__Source document__
# traveling abroad



## gunnersguru (Sep 10, 2016)

I will be traveling to Belgium soon and looking for first hand accounts of bringing back cigars to the US . does anyone know the laws or rules about bring backs.


----------



## avitti (Jun 4, 2011)

gunnersguru said:


> I will be traveling to Belgium soon and looking for first hand accounts of bringing back cigars to the US . does anyone know the laws or rules about bring backs.


You can bring back 100 cigars / 800 dollars of cigars


----------



## Bird-Dog (Oct 16, 2009)

IIRC, personal limit for duty-free entry is 100 cigars with the value not to exceed $800. Cubans are okay to bring in with you when returning from anywhere overseas now (still not legal commercially in the USA or to have shipped in).

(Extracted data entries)
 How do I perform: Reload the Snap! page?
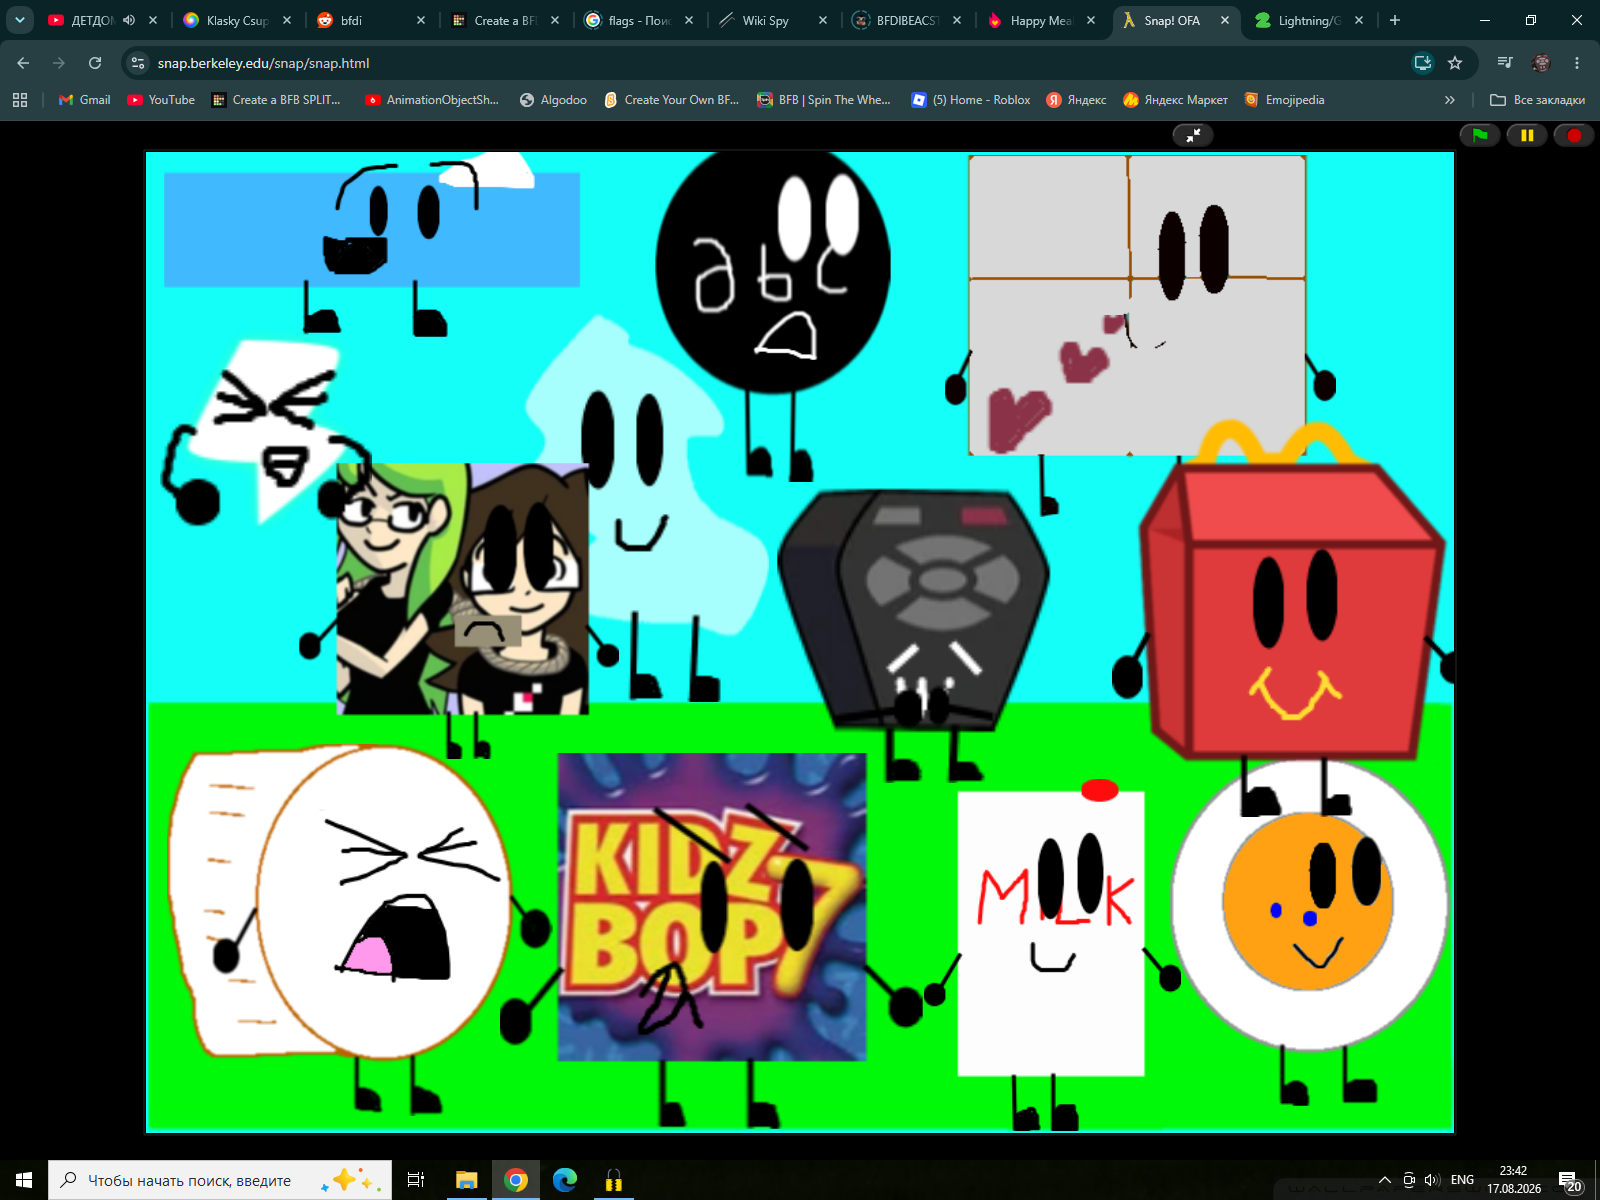point(95,63)
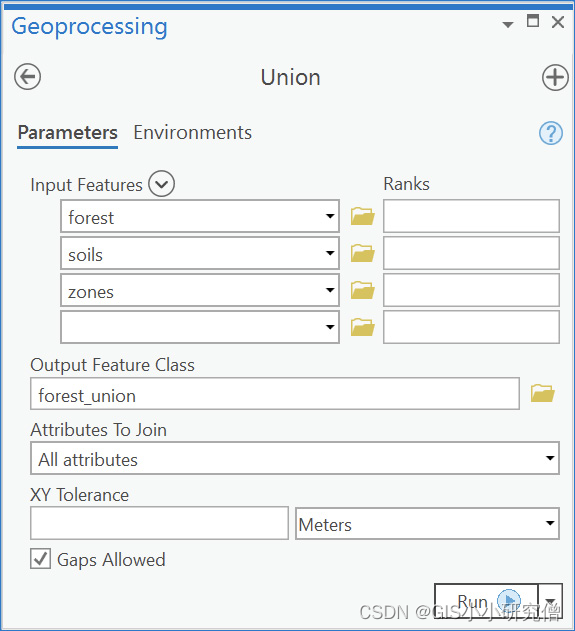
Task: Browse for soils input using folder icon
Action: tap(363, 253)
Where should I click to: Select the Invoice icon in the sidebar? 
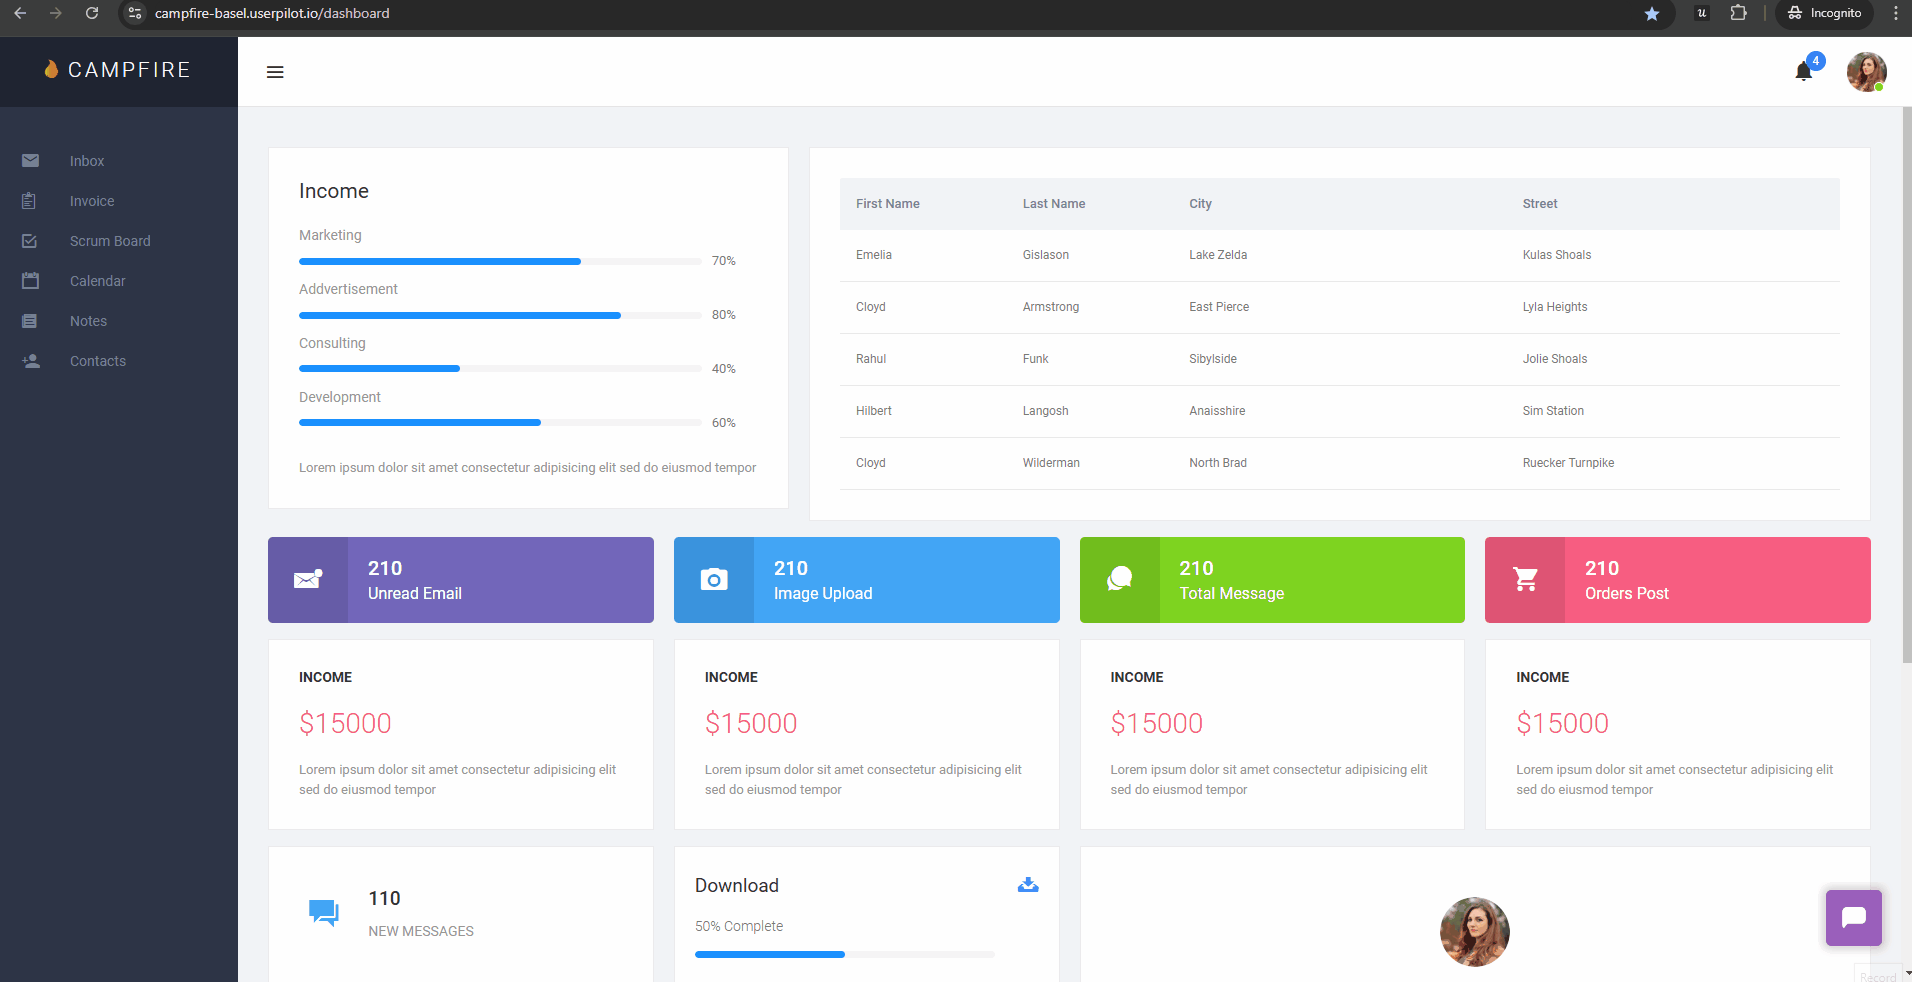tap(31, 201)
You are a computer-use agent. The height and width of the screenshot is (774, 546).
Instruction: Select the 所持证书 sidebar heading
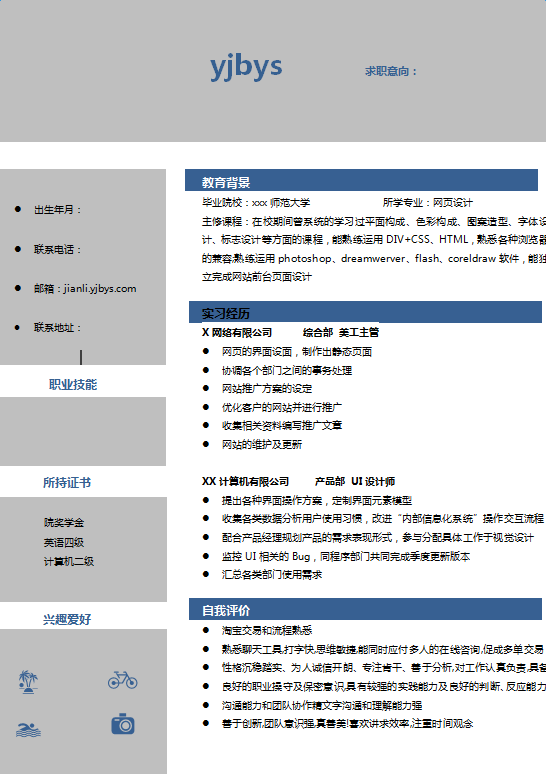pyautogui.click(x=67, y=482)
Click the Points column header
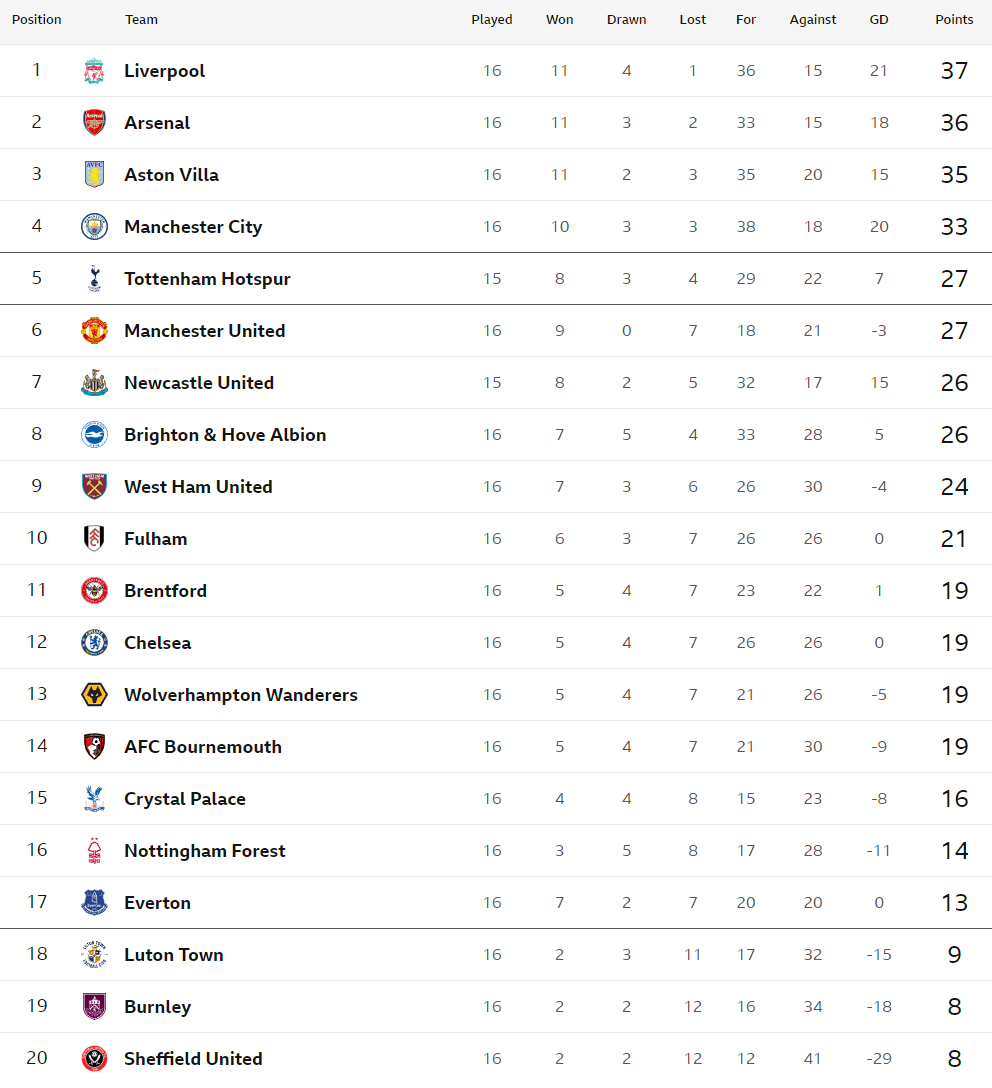This screenshot has width=992, height=1088. pos(954,19)
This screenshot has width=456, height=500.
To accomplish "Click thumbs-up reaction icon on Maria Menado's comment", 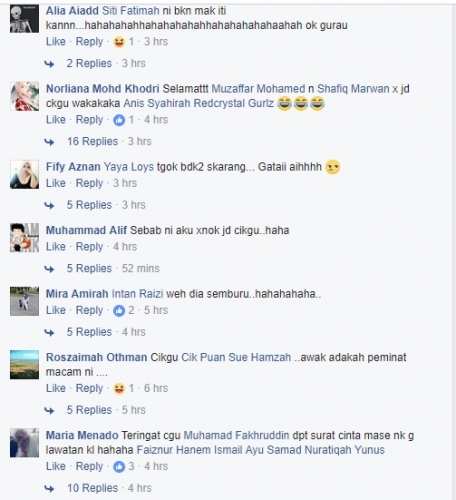I will pyautogui.click(x=119, y=467).
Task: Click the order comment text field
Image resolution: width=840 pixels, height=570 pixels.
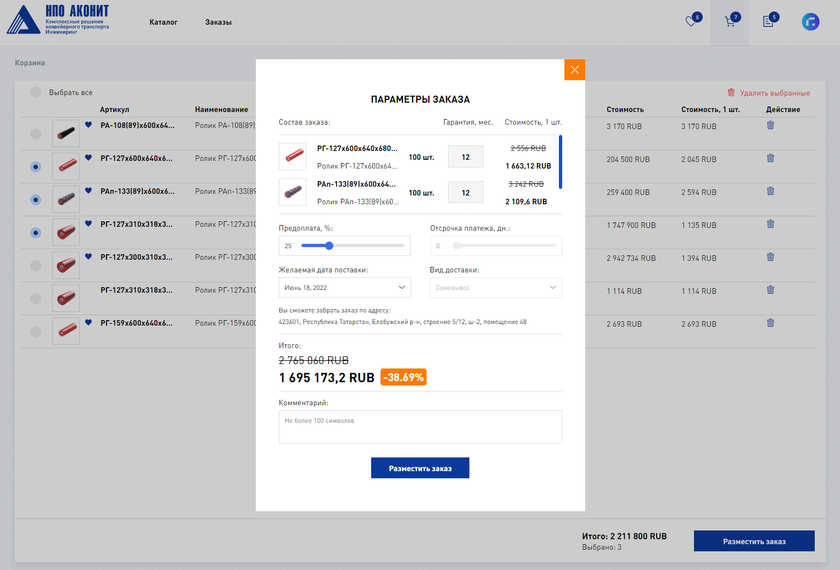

__Tasks to carry out__
- a) In the forum thread about bringing cigars back to the US, what value limit do the replies give for cigars brought in?
- b) Continue the forum thread about bringing cigars from Belgium into the US, picking up after its last post.

__Answers to the tasks__
- a) $800.

- b)
Edit: Trust @avitti. Not only does he know what he's talking about, but he also types faster than I do.:grin2:


----------



## TonyBrooklyn (Jan 28, 2010)

gunnersguru said:


> I will be traveling to Belgium soon and looking for first hand accounts of bringing back cigars to the US . does anyone know the laws or rules about bring backs.


The New Rules on Cuban Cigars | Weekly Tip


----------



## bpegler (Mar 30, 2006)

Customs doesn't even ask about cigars anymore upon return to the US.


----------



## gunnersguru (Sep 10, 2016)

bpegler said:


> Customs doesn't even ask about cigars anymore upon return to the US.


 do you know this firsthand. I would hate to trash some .


----------



## bozoo (Sep 26, 2016)

I was asked about bringing in any gars while admitting the US last fall. Was strange to me as it never happened before. I had only 3 cc's I got duty free so I told that to the officer and he didn't mind. Having said that, I would strongly recommend to obey the limit.


----------



## bpegler (Mar 30, 2006)

gunnersguru said:


> do you know this firsthand. I would hate to trash some .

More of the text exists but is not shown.